## AIM OF THE TASK
Transcribe only the lines between the first line of the records and the line containing "You are a computer-use agent. The width", inclusive, exactly as written.
***** RECORDED DATA *****
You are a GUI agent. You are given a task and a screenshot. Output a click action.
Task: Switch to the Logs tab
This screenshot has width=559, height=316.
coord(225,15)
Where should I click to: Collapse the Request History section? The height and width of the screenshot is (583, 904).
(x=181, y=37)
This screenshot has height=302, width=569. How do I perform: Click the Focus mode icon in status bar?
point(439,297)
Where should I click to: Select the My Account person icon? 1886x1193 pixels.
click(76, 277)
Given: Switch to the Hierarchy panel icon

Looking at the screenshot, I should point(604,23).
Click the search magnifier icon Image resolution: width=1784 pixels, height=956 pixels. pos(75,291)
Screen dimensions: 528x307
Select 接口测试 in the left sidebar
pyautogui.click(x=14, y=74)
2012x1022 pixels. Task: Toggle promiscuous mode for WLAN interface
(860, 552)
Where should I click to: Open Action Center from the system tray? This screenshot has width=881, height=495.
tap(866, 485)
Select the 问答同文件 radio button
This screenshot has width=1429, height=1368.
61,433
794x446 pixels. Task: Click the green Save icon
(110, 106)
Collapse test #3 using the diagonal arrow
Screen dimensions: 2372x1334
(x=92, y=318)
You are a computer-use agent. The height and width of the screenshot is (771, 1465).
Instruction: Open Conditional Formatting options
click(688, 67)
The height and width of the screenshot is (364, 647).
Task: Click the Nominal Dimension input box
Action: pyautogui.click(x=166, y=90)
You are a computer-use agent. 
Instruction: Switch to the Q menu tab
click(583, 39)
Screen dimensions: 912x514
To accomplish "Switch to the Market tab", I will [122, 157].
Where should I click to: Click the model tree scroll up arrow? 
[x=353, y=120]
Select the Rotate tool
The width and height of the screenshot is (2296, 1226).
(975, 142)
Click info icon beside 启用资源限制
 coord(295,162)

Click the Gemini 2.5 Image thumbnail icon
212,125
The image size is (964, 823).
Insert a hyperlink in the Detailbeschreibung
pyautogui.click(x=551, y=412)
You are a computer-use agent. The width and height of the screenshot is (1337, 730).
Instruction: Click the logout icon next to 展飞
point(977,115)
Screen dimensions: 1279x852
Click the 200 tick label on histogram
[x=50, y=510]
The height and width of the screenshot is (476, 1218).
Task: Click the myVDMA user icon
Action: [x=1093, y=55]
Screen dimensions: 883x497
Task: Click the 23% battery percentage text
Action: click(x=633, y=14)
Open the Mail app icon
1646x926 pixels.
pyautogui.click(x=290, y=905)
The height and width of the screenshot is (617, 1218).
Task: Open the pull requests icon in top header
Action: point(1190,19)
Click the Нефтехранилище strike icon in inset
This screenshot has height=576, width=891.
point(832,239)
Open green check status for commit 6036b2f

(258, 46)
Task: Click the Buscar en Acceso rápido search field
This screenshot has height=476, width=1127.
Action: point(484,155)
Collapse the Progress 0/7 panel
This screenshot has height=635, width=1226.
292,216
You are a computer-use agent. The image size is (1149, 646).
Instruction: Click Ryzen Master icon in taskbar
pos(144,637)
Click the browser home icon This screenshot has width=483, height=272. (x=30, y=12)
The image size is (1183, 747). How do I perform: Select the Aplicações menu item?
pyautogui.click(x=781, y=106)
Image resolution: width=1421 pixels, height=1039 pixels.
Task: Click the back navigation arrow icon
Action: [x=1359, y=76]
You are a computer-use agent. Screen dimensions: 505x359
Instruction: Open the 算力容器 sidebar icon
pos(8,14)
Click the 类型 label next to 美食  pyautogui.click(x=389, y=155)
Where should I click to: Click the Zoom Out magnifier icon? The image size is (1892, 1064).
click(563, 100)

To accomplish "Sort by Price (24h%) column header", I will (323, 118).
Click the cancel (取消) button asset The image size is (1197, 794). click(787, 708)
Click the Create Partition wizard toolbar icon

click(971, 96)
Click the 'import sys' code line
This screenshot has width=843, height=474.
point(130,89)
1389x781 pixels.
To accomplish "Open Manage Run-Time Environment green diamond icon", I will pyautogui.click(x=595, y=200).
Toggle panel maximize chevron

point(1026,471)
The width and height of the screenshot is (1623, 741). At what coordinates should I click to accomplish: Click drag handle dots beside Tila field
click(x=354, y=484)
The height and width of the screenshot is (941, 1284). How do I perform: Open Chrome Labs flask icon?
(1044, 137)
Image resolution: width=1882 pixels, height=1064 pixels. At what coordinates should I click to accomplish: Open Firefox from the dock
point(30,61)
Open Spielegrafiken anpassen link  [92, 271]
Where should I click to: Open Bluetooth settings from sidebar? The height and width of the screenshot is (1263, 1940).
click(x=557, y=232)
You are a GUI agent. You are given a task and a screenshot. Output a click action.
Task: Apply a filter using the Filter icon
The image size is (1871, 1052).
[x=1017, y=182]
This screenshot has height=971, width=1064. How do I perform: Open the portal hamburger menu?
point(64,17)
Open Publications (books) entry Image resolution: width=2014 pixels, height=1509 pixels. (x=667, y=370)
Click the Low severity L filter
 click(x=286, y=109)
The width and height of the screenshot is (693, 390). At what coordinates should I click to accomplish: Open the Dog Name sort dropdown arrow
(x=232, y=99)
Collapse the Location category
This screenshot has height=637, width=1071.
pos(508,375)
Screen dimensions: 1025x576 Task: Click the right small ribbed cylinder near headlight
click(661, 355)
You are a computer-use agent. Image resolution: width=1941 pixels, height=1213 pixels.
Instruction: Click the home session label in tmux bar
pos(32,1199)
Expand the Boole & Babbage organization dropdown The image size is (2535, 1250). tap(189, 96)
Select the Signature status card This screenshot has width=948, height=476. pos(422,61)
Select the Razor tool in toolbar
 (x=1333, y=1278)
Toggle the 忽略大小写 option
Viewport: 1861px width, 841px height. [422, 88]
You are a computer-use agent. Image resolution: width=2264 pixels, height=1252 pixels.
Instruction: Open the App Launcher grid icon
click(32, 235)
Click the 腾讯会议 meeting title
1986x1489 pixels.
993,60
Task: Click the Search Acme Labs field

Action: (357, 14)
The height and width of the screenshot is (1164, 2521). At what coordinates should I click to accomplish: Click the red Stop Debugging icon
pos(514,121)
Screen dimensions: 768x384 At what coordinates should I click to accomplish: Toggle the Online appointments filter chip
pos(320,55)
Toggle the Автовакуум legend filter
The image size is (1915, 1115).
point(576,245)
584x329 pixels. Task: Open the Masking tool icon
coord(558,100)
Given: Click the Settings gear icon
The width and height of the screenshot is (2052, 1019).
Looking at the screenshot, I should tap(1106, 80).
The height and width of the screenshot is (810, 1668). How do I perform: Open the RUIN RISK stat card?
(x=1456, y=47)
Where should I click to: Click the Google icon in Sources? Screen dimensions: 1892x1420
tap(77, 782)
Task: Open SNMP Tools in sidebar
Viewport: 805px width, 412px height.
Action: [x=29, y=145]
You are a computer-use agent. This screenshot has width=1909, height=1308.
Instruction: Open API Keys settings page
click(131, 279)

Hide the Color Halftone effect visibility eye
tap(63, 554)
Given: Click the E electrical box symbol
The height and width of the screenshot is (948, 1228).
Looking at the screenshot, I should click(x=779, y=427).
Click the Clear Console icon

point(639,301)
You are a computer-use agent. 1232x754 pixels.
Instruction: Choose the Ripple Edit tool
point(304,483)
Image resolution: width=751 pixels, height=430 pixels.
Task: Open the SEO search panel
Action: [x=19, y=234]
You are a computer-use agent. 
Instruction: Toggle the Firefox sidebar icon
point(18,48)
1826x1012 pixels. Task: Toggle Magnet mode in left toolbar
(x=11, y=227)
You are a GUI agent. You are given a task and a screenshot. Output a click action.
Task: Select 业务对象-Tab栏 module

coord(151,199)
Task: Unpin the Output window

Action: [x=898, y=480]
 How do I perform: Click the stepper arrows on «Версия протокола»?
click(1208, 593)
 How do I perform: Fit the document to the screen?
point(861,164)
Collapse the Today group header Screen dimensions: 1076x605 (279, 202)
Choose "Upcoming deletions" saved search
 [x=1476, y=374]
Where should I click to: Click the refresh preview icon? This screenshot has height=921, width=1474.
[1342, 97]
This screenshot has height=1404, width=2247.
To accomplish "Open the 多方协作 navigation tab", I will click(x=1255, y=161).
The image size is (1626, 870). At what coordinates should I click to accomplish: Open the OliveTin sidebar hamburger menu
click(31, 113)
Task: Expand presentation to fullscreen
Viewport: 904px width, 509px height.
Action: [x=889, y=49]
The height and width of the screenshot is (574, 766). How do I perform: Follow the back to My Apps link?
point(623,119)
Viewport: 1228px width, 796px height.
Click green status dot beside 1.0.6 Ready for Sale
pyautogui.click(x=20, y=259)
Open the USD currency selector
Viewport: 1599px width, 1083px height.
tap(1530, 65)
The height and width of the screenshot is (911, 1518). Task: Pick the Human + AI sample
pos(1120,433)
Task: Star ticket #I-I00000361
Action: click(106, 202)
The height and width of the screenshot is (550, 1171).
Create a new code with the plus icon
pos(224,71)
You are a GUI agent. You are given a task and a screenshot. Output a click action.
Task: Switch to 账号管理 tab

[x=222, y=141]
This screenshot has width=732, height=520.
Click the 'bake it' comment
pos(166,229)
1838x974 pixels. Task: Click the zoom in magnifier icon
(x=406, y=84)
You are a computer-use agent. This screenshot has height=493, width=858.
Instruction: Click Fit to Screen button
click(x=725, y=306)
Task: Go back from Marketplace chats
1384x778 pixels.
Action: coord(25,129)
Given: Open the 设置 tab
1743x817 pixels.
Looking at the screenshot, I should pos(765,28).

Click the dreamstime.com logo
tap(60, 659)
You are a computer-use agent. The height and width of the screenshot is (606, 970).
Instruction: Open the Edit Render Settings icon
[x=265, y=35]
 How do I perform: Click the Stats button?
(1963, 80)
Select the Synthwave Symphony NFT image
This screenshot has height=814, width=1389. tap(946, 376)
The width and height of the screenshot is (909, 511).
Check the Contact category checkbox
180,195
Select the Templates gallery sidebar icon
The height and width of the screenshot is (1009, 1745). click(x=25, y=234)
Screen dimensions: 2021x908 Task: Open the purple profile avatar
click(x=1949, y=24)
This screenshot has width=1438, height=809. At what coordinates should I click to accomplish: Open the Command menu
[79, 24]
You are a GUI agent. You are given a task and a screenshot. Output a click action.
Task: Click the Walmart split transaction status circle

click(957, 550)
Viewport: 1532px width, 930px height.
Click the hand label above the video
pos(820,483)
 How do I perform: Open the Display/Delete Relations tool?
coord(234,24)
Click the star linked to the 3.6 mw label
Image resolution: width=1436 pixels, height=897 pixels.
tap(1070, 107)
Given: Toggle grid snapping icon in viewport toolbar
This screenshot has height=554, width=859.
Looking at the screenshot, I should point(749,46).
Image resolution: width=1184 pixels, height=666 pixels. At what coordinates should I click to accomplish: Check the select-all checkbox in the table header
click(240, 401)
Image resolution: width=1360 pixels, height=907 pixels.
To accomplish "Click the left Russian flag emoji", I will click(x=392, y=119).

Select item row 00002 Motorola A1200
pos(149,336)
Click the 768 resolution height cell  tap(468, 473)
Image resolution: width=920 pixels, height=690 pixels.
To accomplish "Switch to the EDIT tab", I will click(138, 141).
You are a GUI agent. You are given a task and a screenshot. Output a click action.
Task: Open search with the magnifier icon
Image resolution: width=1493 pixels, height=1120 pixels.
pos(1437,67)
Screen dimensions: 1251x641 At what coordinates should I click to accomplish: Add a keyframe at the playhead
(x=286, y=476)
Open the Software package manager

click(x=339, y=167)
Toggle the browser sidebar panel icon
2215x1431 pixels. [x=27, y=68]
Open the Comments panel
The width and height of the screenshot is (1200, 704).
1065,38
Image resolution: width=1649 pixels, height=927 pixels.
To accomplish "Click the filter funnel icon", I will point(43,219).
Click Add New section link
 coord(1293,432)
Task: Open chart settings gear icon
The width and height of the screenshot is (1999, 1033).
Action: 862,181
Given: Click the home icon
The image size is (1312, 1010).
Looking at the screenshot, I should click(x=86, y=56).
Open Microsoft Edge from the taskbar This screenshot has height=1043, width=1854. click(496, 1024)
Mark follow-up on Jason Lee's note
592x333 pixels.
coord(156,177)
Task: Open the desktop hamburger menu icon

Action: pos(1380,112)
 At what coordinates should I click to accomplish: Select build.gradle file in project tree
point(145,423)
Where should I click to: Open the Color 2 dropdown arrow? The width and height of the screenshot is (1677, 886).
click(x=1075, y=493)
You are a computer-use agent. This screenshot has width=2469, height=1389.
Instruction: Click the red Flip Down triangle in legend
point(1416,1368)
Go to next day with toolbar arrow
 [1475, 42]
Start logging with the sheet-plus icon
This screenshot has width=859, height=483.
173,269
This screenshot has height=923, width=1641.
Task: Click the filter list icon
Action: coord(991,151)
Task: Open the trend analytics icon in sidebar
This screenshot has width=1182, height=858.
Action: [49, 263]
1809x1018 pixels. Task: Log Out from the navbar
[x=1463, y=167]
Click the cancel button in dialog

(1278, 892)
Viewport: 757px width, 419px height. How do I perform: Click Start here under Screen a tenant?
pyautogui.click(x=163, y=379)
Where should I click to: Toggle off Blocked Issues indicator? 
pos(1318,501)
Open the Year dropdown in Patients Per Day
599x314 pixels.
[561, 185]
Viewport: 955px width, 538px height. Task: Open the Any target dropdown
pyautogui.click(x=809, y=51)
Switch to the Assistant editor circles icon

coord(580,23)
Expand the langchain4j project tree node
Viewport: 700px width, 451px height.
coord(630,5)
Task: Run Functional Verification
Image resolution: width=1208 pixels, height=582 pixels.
*****
## SOLUTION TO THE PROBLEM
You are a GUI agent. You are given a task and a screenshot. Output a click action.
Task: Switch to the Logs tab
This screenshot has width=559, height=316.
coord(225,15)
Where should I click to: Collapse the Request History section? The height and width of the screenshot is (583, 904).
(x=181, y=37)
This screenshot has height=302, width=569. How do I perform: Click the Focus mode icon in status bar?
point(439,297)
Where should I click to: Select the My Account person icon? 1886x1193 pixels.
click(76, 277)
Given: Switch to the Hierarchy panel icon

Looking at the screenshot, I should point(604,23).
Click the search magnifier icon Image resolution: width=1784 pixels, height=956 pixels. pos(75,291)
Screen dimensions: 528x307
Select 接口测试 in the left sidebar
pyautogui.click(x=14, y=74)
2012x1022 pixels. Task: Toggle promiscuous mode for WLAN interface
(860, 552)
Where should I click to: Open Action Center from the system tray? This screenshot has width=881, height=495.
tap(866, 485)
Select the 问答同文件 radio button
This screenshot has width=1429, height=1368.
61,433
794x446 pixels. Task: Click the green Save icon
(110, 106)
Collapse test #3 using the diagonal arrow
Screen dimensions: 2372x1334
(x=92, y=318)
You are a computer-use agent. The height and width of the screenshot is (771, 1465).
Instruction: Open Conditional Formatting options
click(688, 67)
The height and width of the screenshot is (364, 647).
Task: Click the Nominal Dimension input box
Action: pyautogui.click(x=166, y=90)
You are a computer-use agent. 
Instruction: Switch to the Q menu tab
click(583, 39)
Screen dimensions: 912x514
To accomplish "Switch to the Market tab", I will [122, 157].
Where should I click to: Click the model tree scroll up arrow? 
[x=353, y=120]
Select the Rotate tool
The width and height of the screenshot is (2296, 1226).
(975, 142)
Click info icon beside 启用资源限制
 coord(295,162)

Click the Gemini 2.5 Image thumbnail icon
212,125
The image size is (964, 823).
Insert a hyperlink in the Detailbeschreibung
pyautogui.click(x=551, y=412)
You are a computer-use agent. The width and height of the screenshot is (1337, 730).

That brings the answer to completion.